Énoncé du problème
Pourriez-vous transcrire fidèlement le passage de l’article ci-dessous sur la présidence finlandaise du Conseil de l’Union européenne qui s’ouvre sur les mots contenant « Après deux présidences » et se clôt sur « pour le pire. » ?

Texte fourni
/---
Stabilité finlandaise et bouleversement européen

, par Alexis Vannier

Stabilité finlandaise et bouleversement européen

Après deux présidences en 1999 et en 2006, la Finlande prend une troisième fois la tête du Conseil de l’Union européenne du 1er juillet au 31 décembre 2019. L’occasion pour elle de partager sa stabilité à une Union qui vit de nombreuses turbulences en ce moment, pour le meilleur et pour le pire.

Un programme commun entre stabilité et banalité

Comme depuis l’entrée en vigueur du Traité de Lisbonne en 2009, la présidence du Conseil de l’Union européenne se fait sur le mode d’une rotation de trois pays sur trois fois six mois. C’est ainsi que depuis le 1er janvier 2019, c’est le triplet Roumanie-Finlande-Croatie qui assure cette présidence tournante À tour de rôle ce sont les ministres roumains, puis finnois puis croates, qui présideront les réunions des différentes formations (économique et financière, sociale, agriculture…).
\---
Contenu des données
/---
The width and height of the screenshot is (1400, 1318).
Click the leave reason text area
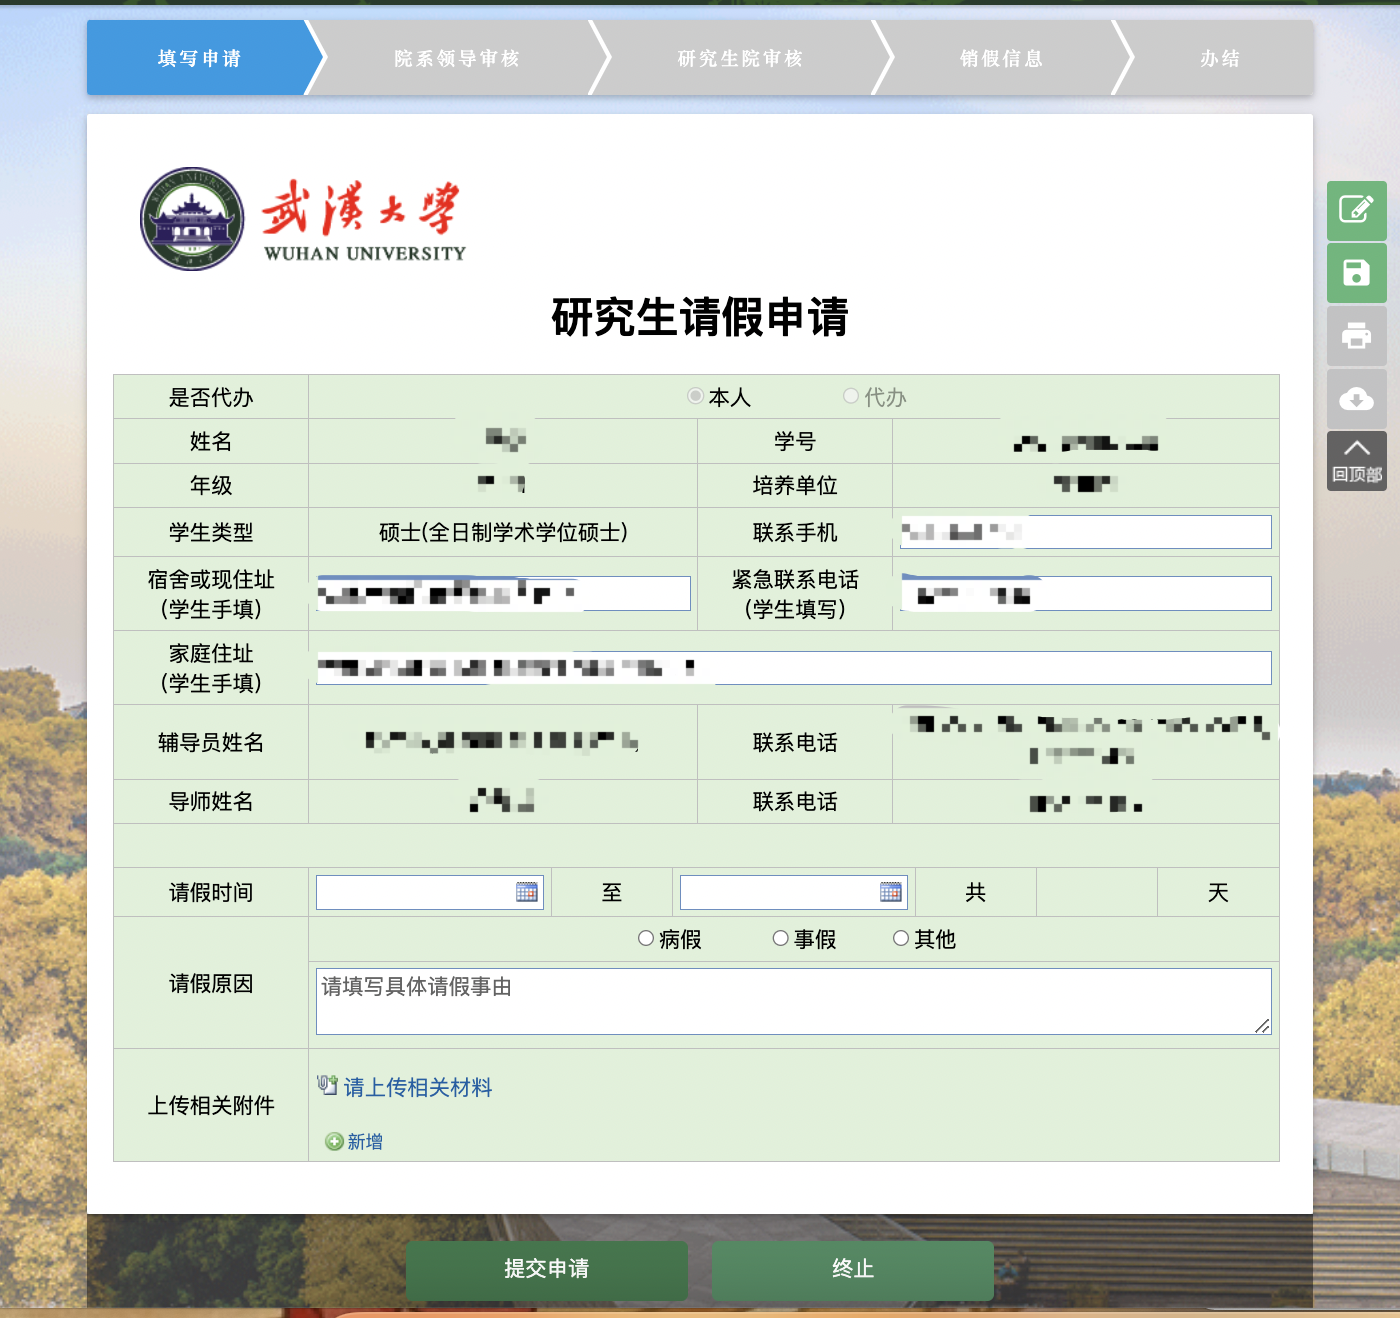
\---
Exercice terminé
Après deux présidences en 1999 et en 2006, la Finlande prend une troisième fois la tête du Conseil de l’Union européenne du 1er juillet au 31 décembre 2019. L’occasion pour elle de partager sa stabilité à une Union qui vit de nombreuses turbulences en ce moment, pour le meilleur et pour le pire.